At December 31, 2001, $5.0 billion of institutional
lending credit exposure including $2.6 billion of outstandings
were classified as held for sale. A total of $169 million of
these loans was included in nonperforming assets at that
date. The loans are carried at the lower of cost or estimated
fair market value. The estimation of fair market values
involves a number of judgments, and is inherently uncertain.
In addition, the value of loan assets is affected by a variety of
company, industry, economic and other factors, and can be
volatile. If the value of loans held for sale deteriorates prior
to disposition, valuation adjustments will be made through
charges to earnings. Moreover, deterioration in the condition
of the borrowers could lead to additional loans being placed
on nonperforming status. See Critical Accounting Policies
and Judgments for additional information.
During the fourth quarter of 2001, the Corporation
decided to discontinue its vehicle leasing business and
recorded charges of $135 million related to exit costs and
additions to reserves related to insured residual value
exposures. At December 31, 2001, approximately $1.9 billion
of vehicle leases remained on the Corporation’s books.
These leases are expected to mature over a period of
approximately five years. During this period, the Corporation
will continue to be subject to risks inherent in the vehicle
leasing business, including credit risk and the risk that
vehicles returned during or at the conclusion of the lease
term cannot be disposed of at a price at least as great as the
Corporation’s remaining investment in the vehicles after
application of any available residual value insurance or
related reserves.
In January 2001, PNC sold its residential mortgage
banking business. Certain closing date purchase price
adjustments aggregating approximately $300 million pretax
are currently in dispute between the parties. The Corporation
has established a receivable of approximately $140 million to
reflect additional purchase price it believes is due from the
buyer. The buyer has taken the position that the purchase
price it has already paid should be reduced by approximately
$160 million. The Corporation has established specific
reserves related to a portion of its recorded receivable. The
purchase agreement requires that an independent public
accounting firm determine the final adjustments. The buyer
also has filed a lawsuit against the Corporation seeking
compensatory damages with respect to certain of the
disputed matters that the Corporation believes are covered
by the process provided in the purchase agreement,
unquantified punitive damages and declaratory and other
relief. Management intends to assert the Corporation’s
positions vigorously. Management believes that, net of
available reserves, an adverse outcome, expected to be
recorded in discontinued operations, could be material to net
income in the period in which recorded, but that the final
disposition of this matter will not be material to the
Corporation’s financial position.
CRITICAL ACCOUNTING POLICIES AND
JUDGMENTS
The Corporation’s consolidated financial statements are
prepared based on the application of certain accounting
policies, the most significant of which are described in
Note 1 Accounting Policies. Certain of these policies require
numerous estimates and strategic or economic assumptions
that may prove inaccurate or subject to variations and may
significantly affect PNC’s reported results and financial
position for the period or in future periods. Changes in
underlying factors, assumptions, or estimates in any of these
areas could have a material impact on PNC’s future financial
condition and results of operations.
Allowance For Credit Losses
The allowance for credit losses is calculated with the
objective of maintaining a reserve level believed by
management to be sufficient to absorb estimated probable
credit losses. Management’s determination of the adequacy
of the allowance is based on periodic evaluations of the
credit portfolio and other relevant factors. However, this
evaluation is inherently subjective as it requires material
estimates, including, among others, expected default
probabilities, loss given default, expected commitment usage,
the amounts and timing of expected future cash flows on
impaired loans, value of collateral, estimated losses on
consumer loans and residential mortgages, and general
amounts for historical loss experience. The process also
considers economic conditions, uncertainties in estimating
losses and inherent risks in the various credit portfolios. All
of these factors may be susceptible to significant change.
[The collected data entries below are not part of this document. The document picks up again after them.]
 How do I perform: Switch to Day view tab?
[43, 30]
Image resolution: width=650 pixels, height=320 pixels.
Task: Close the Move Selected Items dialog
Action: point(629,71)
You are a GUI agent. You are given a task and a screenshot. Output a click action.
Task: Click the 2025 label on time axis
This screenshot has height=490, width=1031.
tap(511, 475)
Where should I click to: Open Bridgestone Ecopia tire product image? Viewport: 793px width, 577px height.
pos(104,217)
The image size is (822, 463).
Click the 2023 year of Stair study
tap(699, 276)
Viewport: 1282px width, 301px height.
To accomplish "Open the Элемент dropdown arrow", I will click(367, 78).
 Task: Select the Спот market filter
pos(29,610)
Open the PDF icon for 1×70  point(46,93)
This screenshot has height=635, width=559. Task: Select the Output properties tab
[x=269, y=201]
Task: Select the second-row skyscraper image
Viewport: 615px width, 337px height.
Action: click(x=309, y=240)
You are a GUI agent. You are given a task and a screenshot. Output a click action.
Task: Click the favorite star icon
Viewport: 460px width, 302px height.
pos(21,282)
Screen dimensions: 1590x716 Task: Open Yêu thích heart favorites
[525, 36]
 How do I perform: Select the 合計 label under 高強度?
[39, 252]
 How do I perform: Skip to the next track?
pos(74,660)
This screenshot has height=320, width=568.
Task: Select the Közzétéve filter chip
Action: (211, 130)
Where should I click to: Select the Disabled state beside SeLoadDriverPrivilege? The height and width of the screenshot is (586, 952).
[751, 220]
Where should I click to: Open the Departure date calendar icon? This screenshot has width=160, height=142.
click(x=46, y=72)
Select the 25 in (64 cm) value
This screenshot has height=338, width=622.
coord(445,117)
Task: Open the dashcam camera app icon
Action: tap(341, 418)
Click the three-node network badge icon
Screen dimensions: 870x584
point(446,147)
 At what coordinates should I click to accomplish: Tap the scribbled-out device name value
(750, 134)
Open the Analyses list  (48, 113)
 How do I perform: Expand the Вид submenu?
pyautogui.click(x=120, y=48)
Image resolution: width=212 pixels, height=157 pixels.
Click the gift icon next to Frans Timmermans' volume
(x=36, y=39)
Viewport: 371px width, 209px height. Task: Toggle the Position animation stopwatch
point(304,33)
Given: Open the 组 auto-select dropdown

Also, the allocation of the allowance to specific loan pools is
based on historical loss trends and management’s judgment
concerning those trends. Commercial loans are the largest
category of credits and are the most sensitive to changes in
assumptions and judgments underlying the determination of
the allowance. As such, approximately $467 million or 74%
of the total allowance at December 31, 2001 has been
allocated to the commercial loan category. This allocation
also considers other relevant factors such as actual versus
estimated losses, regional and national economic conditions,
business segment and portfolio concentrations, industry
competition and consolidation, the impact of government
regulations, and risk of potential estimation or judgmental
errors. To the extent actual outcomes differ from
management estimates, additional provision for credit losses
may be required that would adversely impact earnings in
future periods.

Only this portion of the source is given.